Auto Accident Claim Denied Because of an Excluded Driver?

06.06.2024 General

          I have received countless calls from Texans injured in motor vehicle crashes that tell me a story about how the police officer said the at-fault driver had valid auto insurance, yet the insurance company is now denying the claim based on an excluded driver. Next comes the frequently asked question: “Can they do that?”

Permissive Driver Doctrine in Texas

          Current Texas law requires drivers to maintain valid auto insurance. (See our article about Texas insurance requirements). Texas law also states that the insurance “[p]olicy language must provide coverage for individuals, other than family or household residents, using a covered automobile with permission.” This means if you give permission to a friend to use your insured vehicle your friend has the same coverages and rights as you under the insurance policy. The permissive driver doctrine does not cost the insured any additional money. However, Texas law protects the insurance company by allowing the company to exclude specific drivers from the insurance policy by listing the excluded driver by name.

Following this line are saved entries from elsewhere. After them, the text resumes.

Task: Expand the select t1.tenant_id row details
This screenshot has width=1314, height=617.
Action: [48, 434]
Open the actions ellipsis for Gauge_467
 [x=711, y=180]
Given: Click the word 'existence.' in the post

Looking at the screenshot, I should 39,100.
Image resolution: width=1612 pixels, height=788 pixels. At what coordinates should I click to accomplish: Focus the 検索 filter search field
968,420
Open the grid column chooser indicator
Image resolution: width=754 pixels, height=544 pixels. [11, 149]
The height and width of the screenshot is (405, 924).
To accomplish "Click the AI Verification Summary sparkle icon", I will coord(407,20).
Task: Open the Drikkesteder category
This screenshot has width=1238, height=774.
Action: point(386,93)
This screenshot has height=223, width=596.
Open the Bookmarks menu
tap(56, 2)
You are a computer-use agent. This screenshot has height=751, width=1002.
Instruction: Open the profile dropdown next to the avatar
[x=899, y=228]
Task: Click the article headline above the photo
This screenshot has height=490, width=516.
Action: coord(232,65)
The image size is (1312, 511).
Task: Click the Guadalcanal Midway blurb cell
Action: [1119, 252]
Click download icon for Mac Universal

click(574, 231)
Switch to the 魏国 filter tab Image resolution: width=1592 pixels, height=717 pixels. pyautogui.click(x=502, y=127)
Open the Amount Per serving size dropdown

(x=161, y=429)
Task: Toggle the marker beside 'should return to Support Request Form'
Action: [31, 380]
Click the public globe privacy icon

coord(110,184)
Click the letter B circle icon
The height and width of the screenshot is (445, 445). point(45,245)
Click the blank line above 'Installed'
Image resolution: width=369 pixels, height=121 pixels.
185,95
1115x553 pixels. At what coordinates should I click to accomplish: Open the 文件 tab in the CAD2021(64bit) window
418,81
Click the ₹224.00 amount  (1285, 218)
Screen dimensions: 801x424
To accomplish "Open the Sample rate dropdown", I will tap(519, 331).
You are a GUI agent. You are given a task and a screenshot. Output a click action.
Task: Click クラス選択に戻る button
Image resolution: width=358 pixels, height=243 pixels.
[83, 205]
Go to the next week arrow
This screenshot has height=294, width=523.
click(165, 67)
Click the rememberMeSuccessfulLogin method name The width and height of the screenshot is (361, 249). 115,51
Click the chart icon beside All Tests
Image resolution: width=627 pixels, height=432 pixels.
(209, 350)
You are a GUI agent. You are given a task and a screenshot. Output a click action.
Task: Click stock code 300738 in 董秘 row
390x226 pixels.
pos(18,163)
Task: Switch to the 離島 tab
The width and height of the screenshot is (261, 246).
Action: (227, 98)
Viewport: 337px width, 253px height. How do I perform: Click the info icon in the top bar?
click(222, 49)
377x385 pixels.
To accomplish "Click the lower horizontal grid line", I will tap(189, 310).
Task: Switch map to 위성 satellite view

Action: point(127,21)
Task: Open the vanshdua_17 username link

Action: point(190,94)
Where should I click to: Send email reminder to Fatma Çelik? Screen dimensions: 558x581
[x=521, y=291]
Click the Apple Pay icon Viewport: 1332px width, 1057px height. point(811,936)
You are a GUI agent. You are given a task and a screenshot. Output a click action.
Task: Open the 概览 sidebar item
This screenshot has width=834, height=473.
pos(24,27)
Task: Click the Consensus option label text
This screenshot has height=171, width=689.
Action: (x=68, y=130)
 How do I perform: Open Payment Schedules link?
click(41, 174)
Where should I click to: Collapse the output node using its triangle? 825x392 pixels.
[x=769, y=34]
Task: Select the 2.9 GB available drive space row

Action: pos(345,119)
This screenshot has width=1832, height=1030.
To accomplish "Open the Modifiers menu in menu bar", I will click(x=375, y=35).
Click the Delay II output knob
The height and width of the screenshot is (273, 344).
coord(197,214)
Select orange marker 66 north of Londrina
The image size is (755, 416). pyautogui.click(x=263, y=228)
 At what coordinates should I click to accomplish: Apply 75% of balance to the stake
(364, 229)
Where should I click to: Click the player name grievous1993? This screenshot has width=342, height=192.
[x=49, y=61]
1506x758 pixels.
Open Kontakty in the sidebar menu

 Who is an Excluded Driver?

          When someone applies for auto insurance the insurance agent will ask you a series of questions. Two of the questions usually include how many driving adults live in your residence and who else do you let drive the vehicle. The insurance company is asking because the company could be required to pay money damages resulting from an auto accident caused by those other drivers under the permissive driver doctrine. To protect itself, the insurance company is allowed to specifically excluded certain drivers from the insurance policy or increase the premium cost to add the other drivers to the policy.

          When the insurance company adds another driver to the policy this naturally increases the price of the policy to the consumer. So many folks decline to add other drivers to the policy despite living in the same household because of the increased cost. This is particularly harsh to innocent Texans on public roads because many families live in multi-generational households creating a financial burden to obtaining auto insurance. Otherwise, this can create a situation where you are the only person that can drive the vehicle.     

Teenage Excluded Drivers

          In our auto accident practice we commonly see parents that refuse to pay the extra premium cost to include their young driving age children to the auto insurance policy. This creates a situation where the children are identified as excluded drivers. Young, new drivers are some of the most accident-prone drivers and to exclude them creates unnecessary risk to Texas drivers. In this situation, insurance companies should not be able to issue an auto insurance policy that specifically excludes the policyholder’s young driving-age children living in the household. Instead, Texas should amend the the statute regulating this insurance industry practice.

Protecting Your Family From This Insurance Blackhole

          We encourage all families to obtain strong uninsured and underinsured coverages (UM/UIM) to protect against excluded drivers. (See previous article explaining UM/UIM policies). Likewise, it is a good practice to add all driving age adults living in the household to your auto insurance policy. This protects you because if the excluded driver is in an auto accident, the owner of the vehicle could be held financially liable. If the insurance company is claiming the excluded driver is not covered, always request the policy declaration page because the excluded driver must be clearly identified. A good auto accident lawyer is extremely helpful while navigating discussions with your insurance company.